There’s no taxi or bus on the atoll. But don’t worry, Fakarava is almost entirely flat, and you won’t meet more than five cars a day when you’re biking around.
If you want to visit the southern part of Fakarava, a boat is the only option.
What to Pack for Fakarava Island
You will need to pack absolutely everything that you will need for your stay at Fakarava with you. There’s literally nothing to buy here.
- Snorkeling gear
- Books so you have something to when you are not scuba diving
- Suncream, but be advised you are recommended not to use suncream when going diving
- Extra memory card for your camera – you can’t get a new one here
- A hammock to put up on the deserted beaches
- A flashlight for walking around the streets at night and go shark watching from shore
Safety on Fakarava
Fakarava is an extremely safe destination. The locals are among the friendliest and most welcoming in the world, but there’s a lot of street dogs here, and they love to follow you when biking around in the late evening.

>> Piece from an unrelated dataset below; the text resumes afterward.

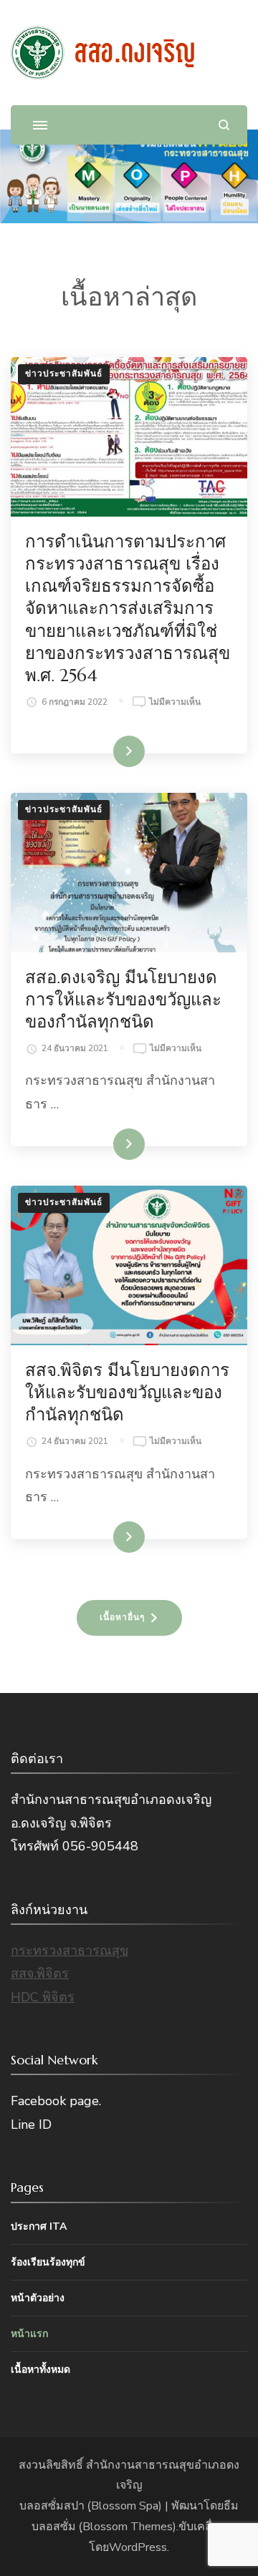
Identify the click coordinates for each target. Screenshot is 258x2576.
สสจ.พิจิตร (40, 1973)
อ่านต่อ (114, 751)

Be aware that the current here can be extremely strong, especially at the northern tip of the atoll. There’s no hospital on the island, so if you do get unlucky, you will have to get flown back to Tahiti.
Dive insurance is highly recommended if you decide to go scuba diving. By law, you are forbidden to dive deeper than 27 meters in French Polynesia.
Reef Sharks are normally harmless, but they can become dangerous in the presence of food, and they tend to be more aggressive if encountered in open water rather than on the reef. It’s not unheard of for reef sharks to bite people that are wading through shallow water.
Ready for Paradise?
Armed with this guide, your experience on this little atoll is sure to spark warm remembrances for years to come. Lazing your days away on the warm sand or softly swaying hammocks is an ideal way to unwind.
Mix that with a little scuba diving, snorkeling, reading and beer drinking, and you have a perfect vacation on your hands.